Without further information, the cause for your performance problems cannot be determined with any security, but the above general advice may help. More general advice geared at my limited experience with Ruby can be found in http://mysqldump.azundris.com/archives/72-Rubyisms.html That article is the summary of a consulting job I once did for an early version of a very popular Facebook application.
UPDATE:
According to http://pastebin.com/pT3r6A9q , you are running 5.0.45-community-log, which is awfully old and does not perform well under concurrent load. Use a current 5.5 build, it should perform way better than what you have there.
Also, fix the innodb_buffer_pool_size. You are going nowhere with only 8M of pool here.
While you are at it, innodb_file_per_table should be ON.
Do not switch on innodb_flush_log_at_trx_commit = 2 without understanding what that means, but it may help you temporarily, depending on your persistence requirements. It is not a permanent solution to your problems in any way, though.
If you have any substantial kind of writes going on, you need to review the innodb_log_file_size and innodb_log_buffer_size as well.

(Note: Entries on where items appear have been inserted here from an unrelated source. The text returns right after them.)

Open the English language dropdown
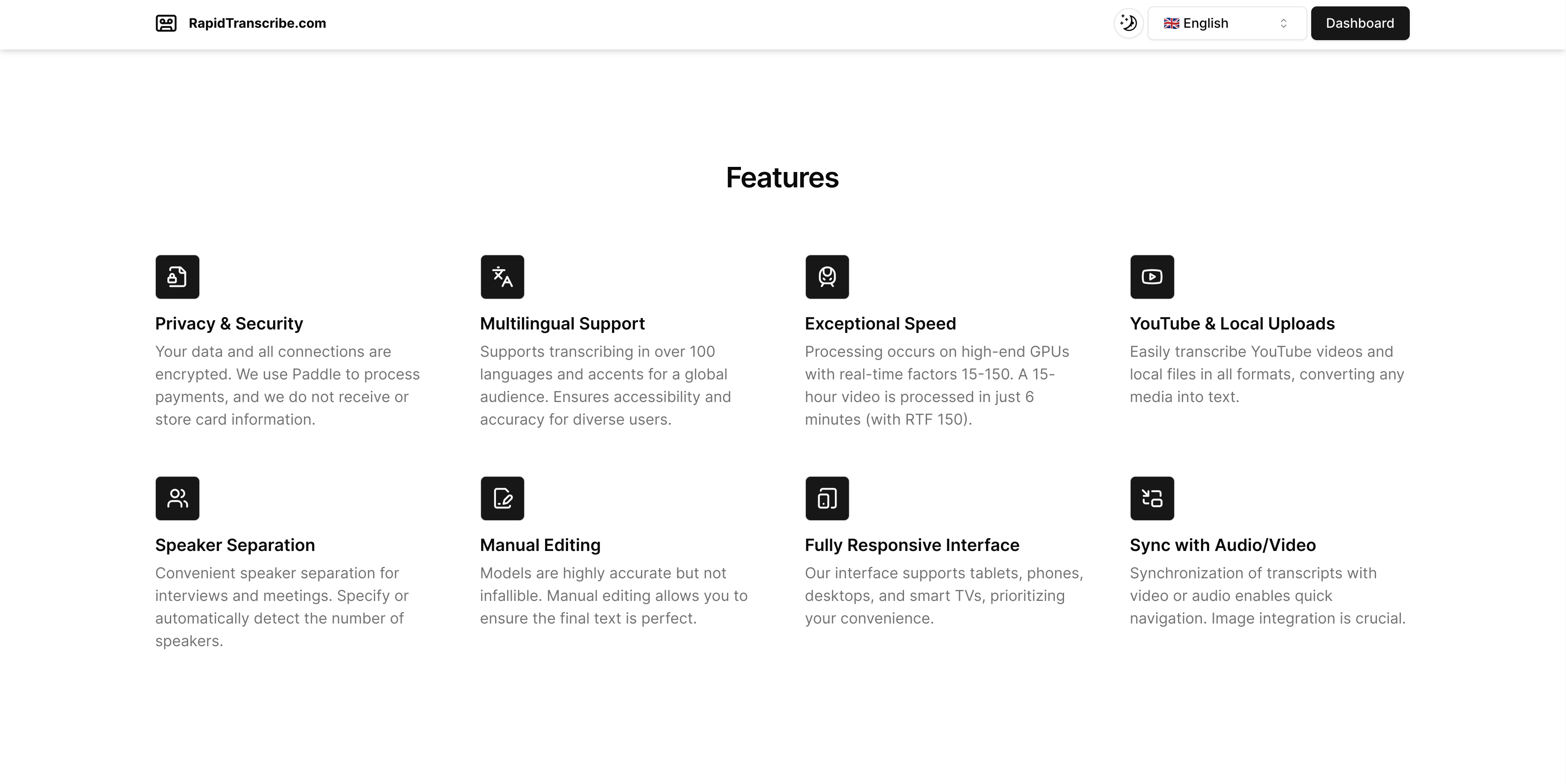Screen dimensions: 1566x784 click(1226, 23)
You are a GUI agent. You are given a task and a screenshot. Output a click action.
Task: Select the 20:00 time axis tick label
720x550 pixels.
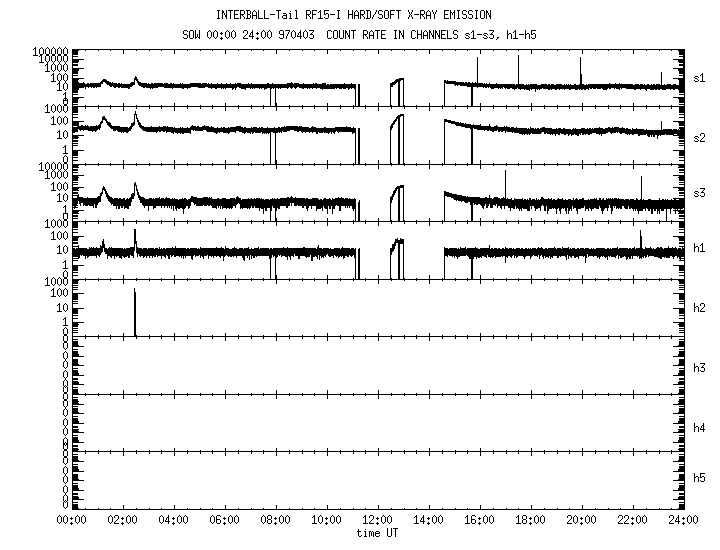[x=581, y=521]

If that installation is earning money, you dearly need professional help. I am no longer doing this as a profession, but I can recommend people. Contact me outside of Stack Overflow if you want.
UPDATE:
According to your processlist, you have very many queries in state Sending data. MySQL is in this state when a query is being executed, that is, the main interior Join Loop/Query Execution loop is busy. SHOW ENGINE INNODB STATUS\G will show you something like
...
--------------
ROW OPERATIONS
--------------
3 queries inside InnoDB, 0 queries in queue
...
If that number is larger than say 4-8 (inside InnoDB), 5.0.x is going to have trouble. 5.5.x will perform a lot better here.
Regarding the my.cnf: See my previous comments on your InnoDB. See also my comments on thread_concurrency (without innodb_ prefix):
# On Linux, this does exactly nothing.
thread_concurrency = 8
You are missing all innodb configuration at all. Assuming that you ARE using innodb tables, you are not performing well, no matter what you do.
As far as I know, it's unlikely that merely maintaining/opening the connections would be the problem. Are you seeing this issue even when the site is idle?
I'd try http://www.quest.com/spotlight-on-mysql/ or similar to see if it's really your database that's the bottleneck here.
In the past, I've seen basic networking craziness lead to behaviour similar to what you describe - someone had set up the new machines with an incorrect submask.
Have you looked at any of the machine statistics on the database server? Memory/CPU/disk IO stats? Is the database server struggling?